| ASSIGNMENT |
Output only the lines from the line holding "春のご予約ランチ (53, 1863)" through the close of the records, exactly as they appear, with all pictures omitted.
▽
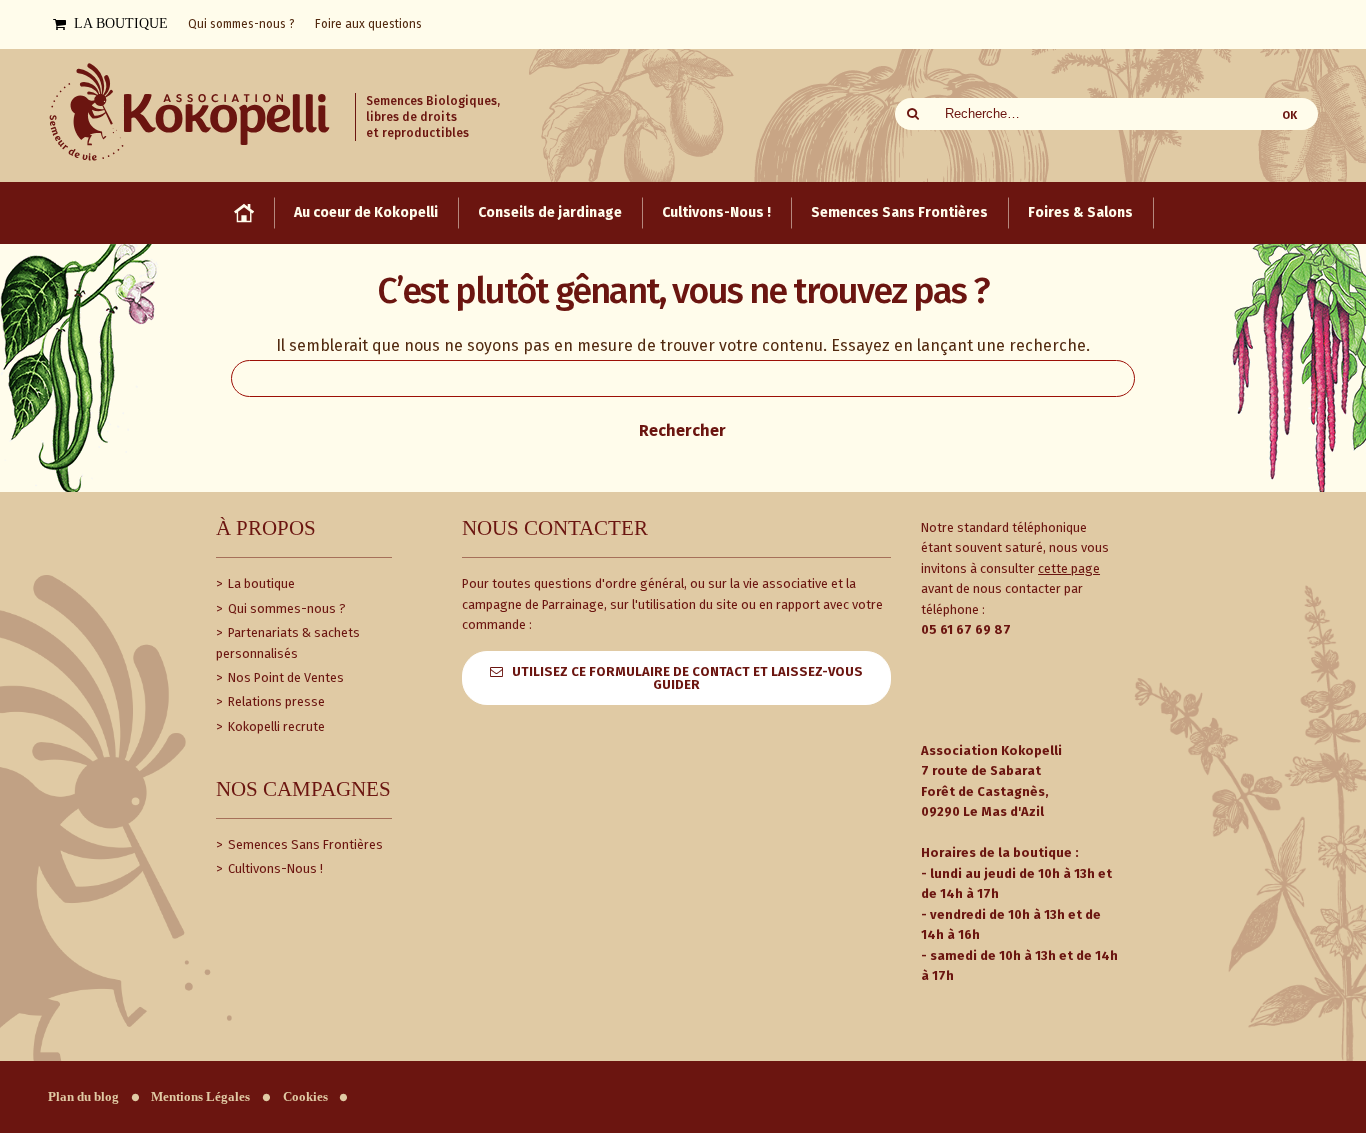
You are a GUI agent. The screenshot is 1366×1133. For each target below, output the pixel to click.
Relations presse (275, 701)
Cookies (305, 1097)
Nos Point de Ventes (284, 677)
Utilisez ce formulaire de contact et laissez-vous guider (687, 678)
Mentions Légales (200, 1097)
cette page (1069, 568)
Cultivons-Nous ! (274, 868)
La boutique (260, 583)
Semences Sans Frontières (304, 844)
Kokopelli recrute (275, 726)
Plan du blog (83, 1097)
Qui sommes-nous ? (285, 608)
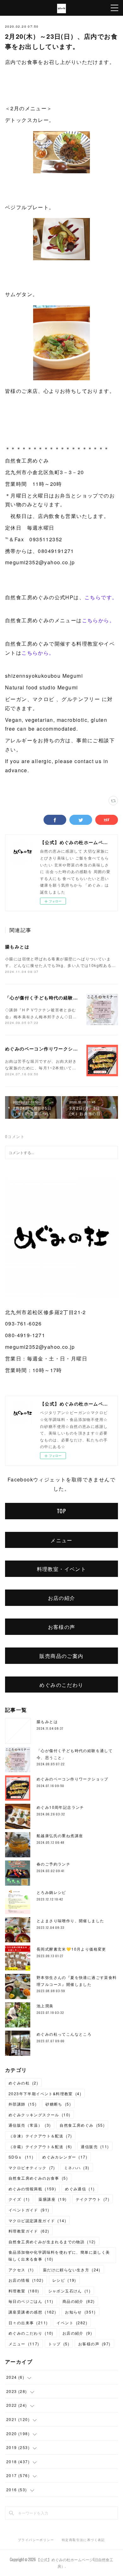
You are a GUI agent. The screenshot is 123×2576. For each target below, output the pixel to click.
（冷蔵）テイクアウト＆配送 (40, 2146)
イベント (71, 2322)
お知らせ (80, 2311)
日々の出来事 (28, 2322)
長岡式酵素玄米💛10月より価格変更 (71, 1949)
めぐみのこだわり (61, 1684)
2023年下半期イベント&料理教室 (45, 2093)
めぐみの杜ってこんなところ (64, 2034)
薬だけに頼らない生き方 (72, 2269)
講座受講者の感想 (32, 2311)
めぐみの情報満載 (32, 2188)
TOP (61, 1511)
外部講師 (23, 2104)
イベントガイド (29, 2209)
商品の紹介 (78, 2301)
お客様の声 (61, 1626)
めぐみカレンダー (64, 2156)
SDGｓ (21, 2156)
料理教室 (24, 2290)
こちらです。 (101, 597)
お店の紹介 (61, 1597)
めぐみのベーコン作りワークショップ (46, 1048)
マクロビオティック (32, 2167)
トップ (58, 2343)
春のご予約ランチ (53, 1863)
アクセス (21, 2269)
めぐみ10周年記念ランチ (60, 1807)
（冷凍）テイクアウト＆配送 (40, 2135)
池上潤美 (45, 2005)
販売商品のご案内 (61, 1655)
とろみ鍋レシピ (51, 1892)
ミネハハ (77, 2167)
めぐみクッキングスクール (39, 2114)
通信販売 (95, 2146)
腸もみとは (17, 946)
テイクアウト (93, 2199)
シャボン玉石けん (69, 2290)
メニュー (61, 1540)
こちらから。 (98, 620)
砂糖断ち (58, 2104)
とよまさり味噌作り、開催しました (70, 1920)
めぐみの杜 (23, 2082)
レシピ (64, 2280)
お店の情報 (26, 2280)
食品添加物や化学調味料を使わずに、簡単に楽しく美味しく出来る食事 (59, 2255)
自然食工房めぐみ (82, 2125)
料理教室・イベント (61, 1569)
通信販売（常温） (30, 2125)
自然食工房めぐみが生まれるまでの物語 (52, 2241)
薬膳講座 (52, 2199)
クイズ (19, 2199)
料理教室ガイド (29, 2231)
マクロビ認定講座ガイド (37, 2220)
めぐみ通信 (80, 2188)
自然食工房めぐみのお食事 (38, 2178)
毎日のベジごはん (31, 2301)
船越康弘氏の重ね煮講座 (60, 1835)
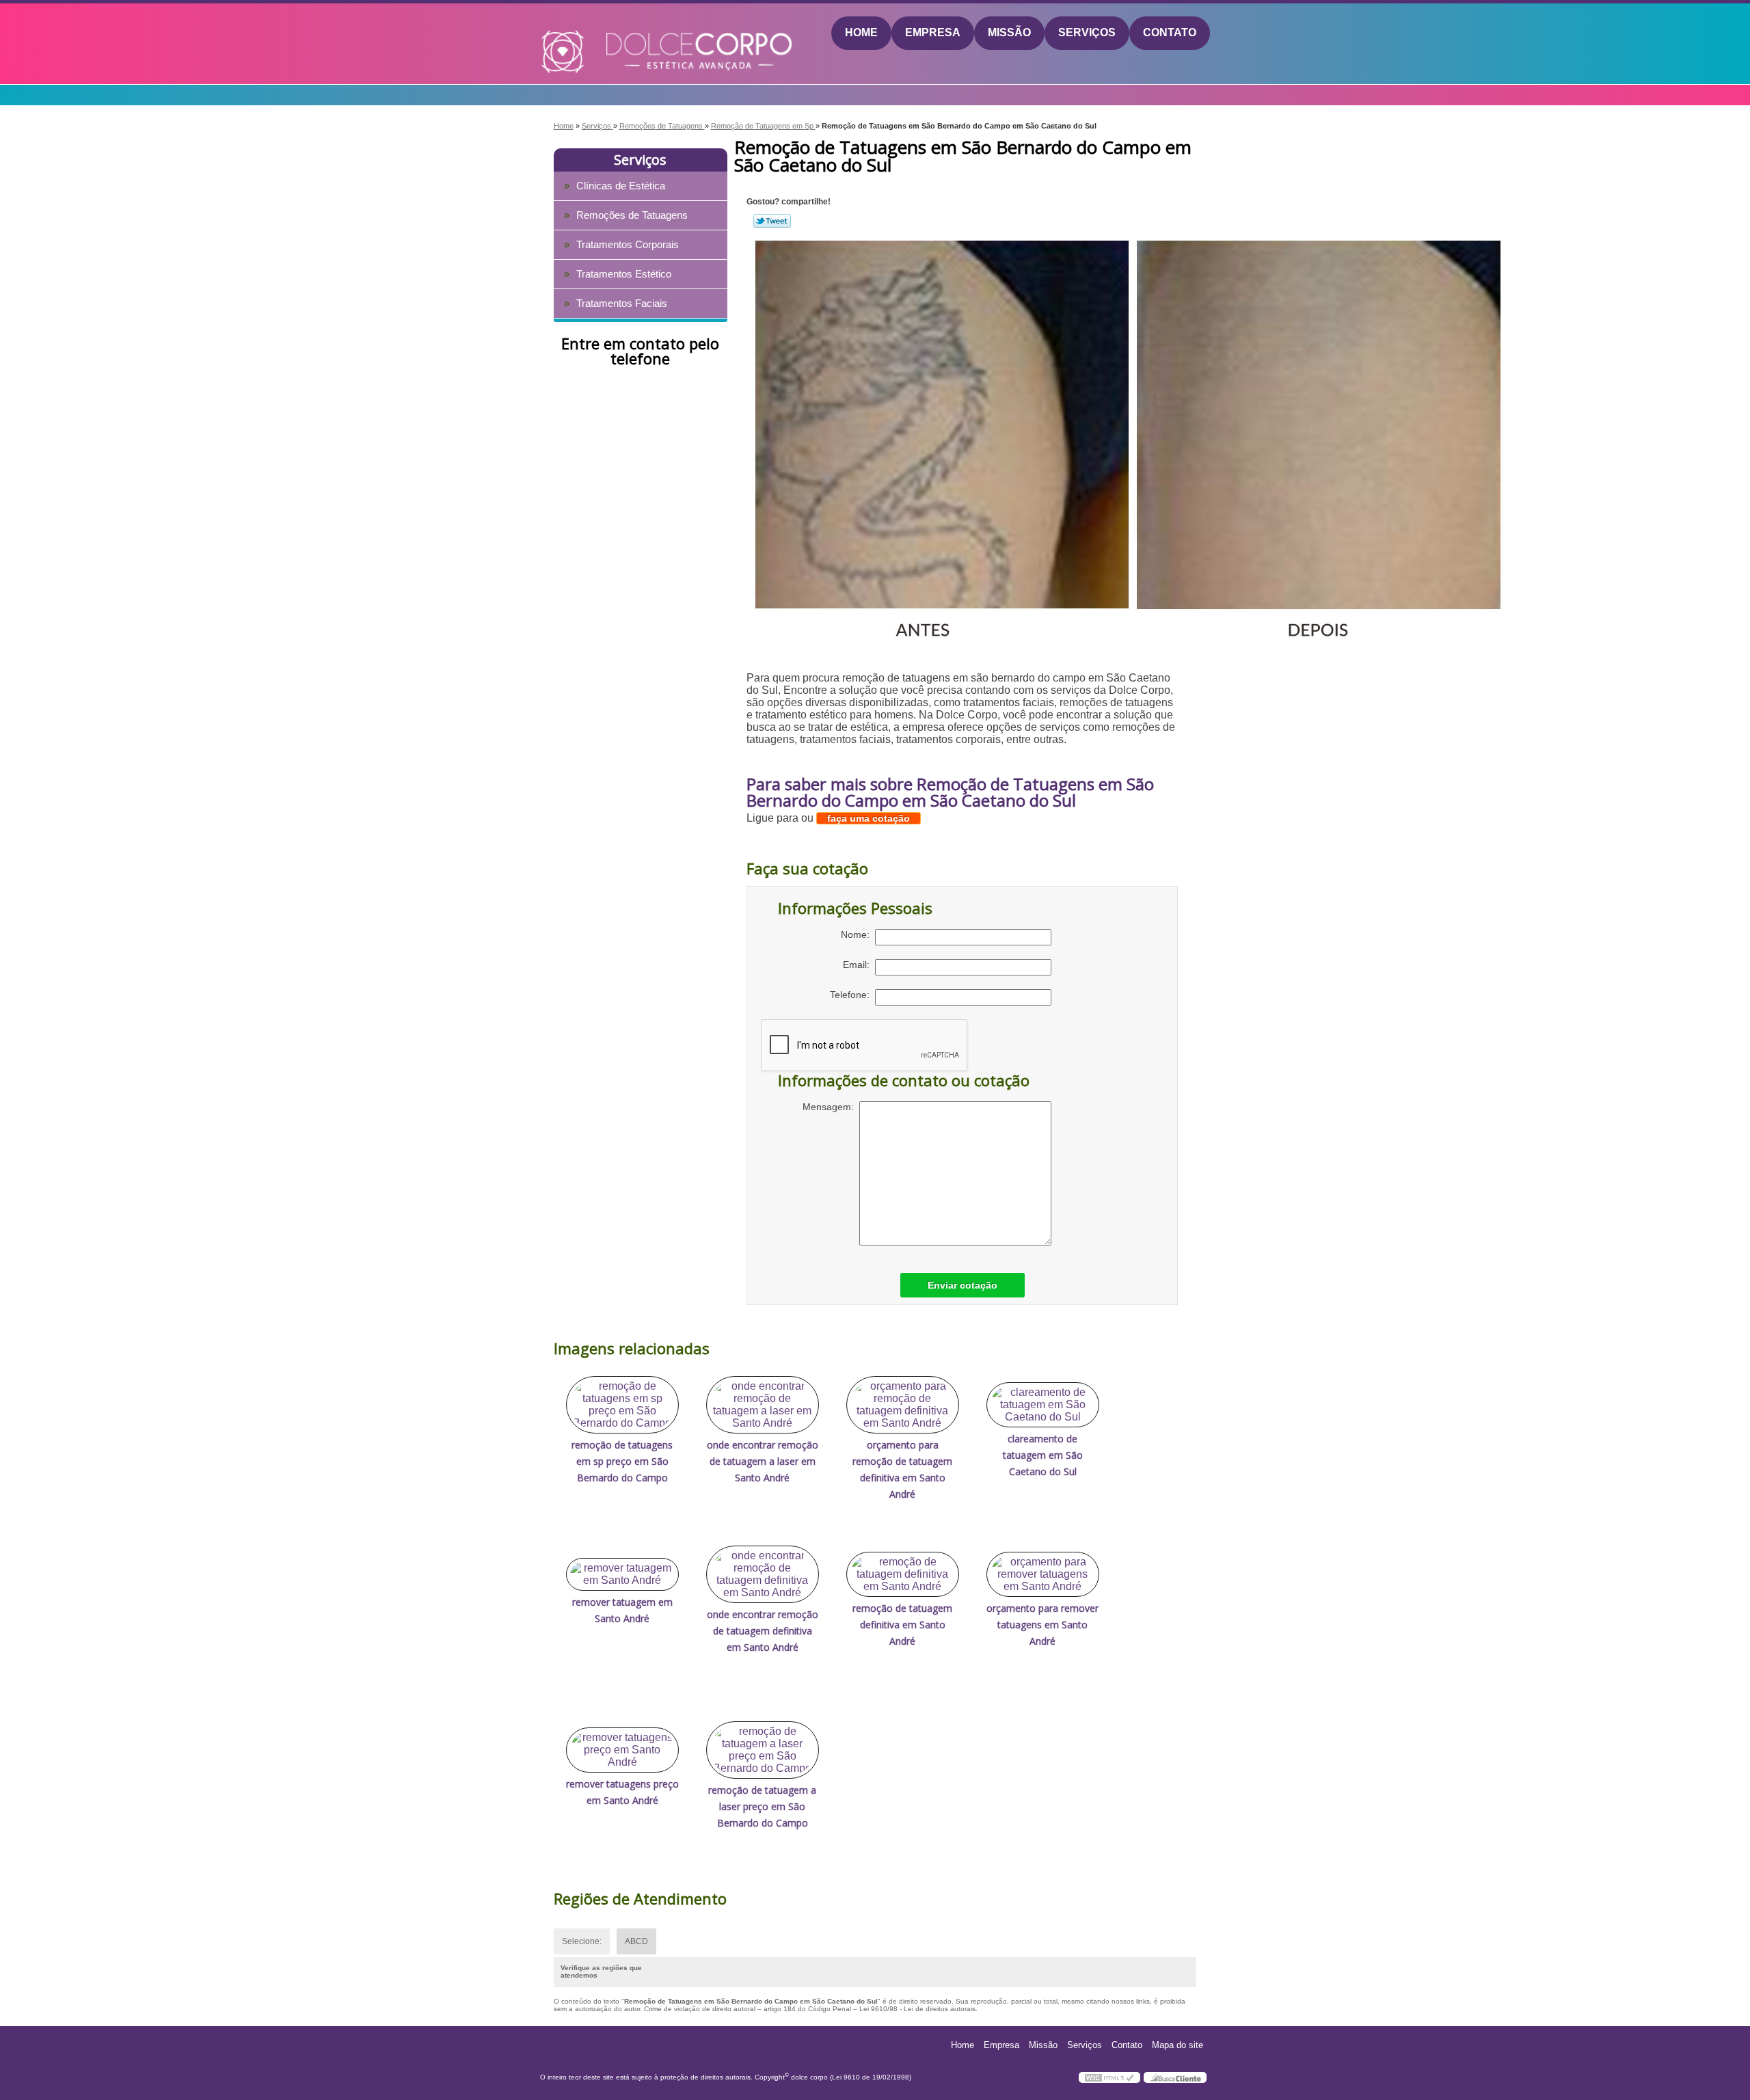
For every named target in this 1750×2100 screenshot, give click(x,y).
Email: (859, 964)
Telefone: (852, 994)
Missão (1009, 32)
△
| RESULT |
春のご予約ランチ (53, 1863)
アクセス (21, 2269)
めぐみ10周年記念ランチ (60, 1807)
（冷凍）テイクアウト＆配送 (40, 2135)
池上潤美 (45, 2005)
販売商品のご案内 (61, 1655)
とろみ鍋レシピ (51, 1892)
ミネハハ (77, 2167)
めぐみクッキングスクール (39, 2114)
通信販売 (95, 2146)
腸もみとは (17, 946)
テイクアウト (93, 2199)
シャボン玉石けん (69, 2290)
メニュー (61, 1540)
こちらから。 (98, 620)
砂糖断ち (58, 2104)
とよまさり味噌作り、開催しました (70, 1920)
めぐみの杜 (23, 2082)
レシピ (64, 2280)
お店の情報 (26, 2280)
食品添加物や化学調味料を使わずに、簡単に楽しく美味しく出来る食事 (59, 2255)
自然食工房めぐみ (82, 2125)
料理教室・イベント (61, 1569)
通信販売（常温） (30, 2125)
自然食工房めぐみが生まれるまでの物語 (52, 2241)
薬膳講座 (52, 2199)
クイズ (19, 2199)
料理教室ガイド (29, 2231)
マクロビ認定講座ガイド (37, 2220)
めぐみ通信 (80, 2188)
自然食工房めぐみのお食事 (38, 2178)
毎日のベジごはん (31, 2301)
船越康弘氏の重ね煮講座 (60, 1835)
For every named target in this 1750×2100 screenshot, give click(x,y).
Email: (859, 964)
Telefone: (852, 994)
Missão (1009, 32)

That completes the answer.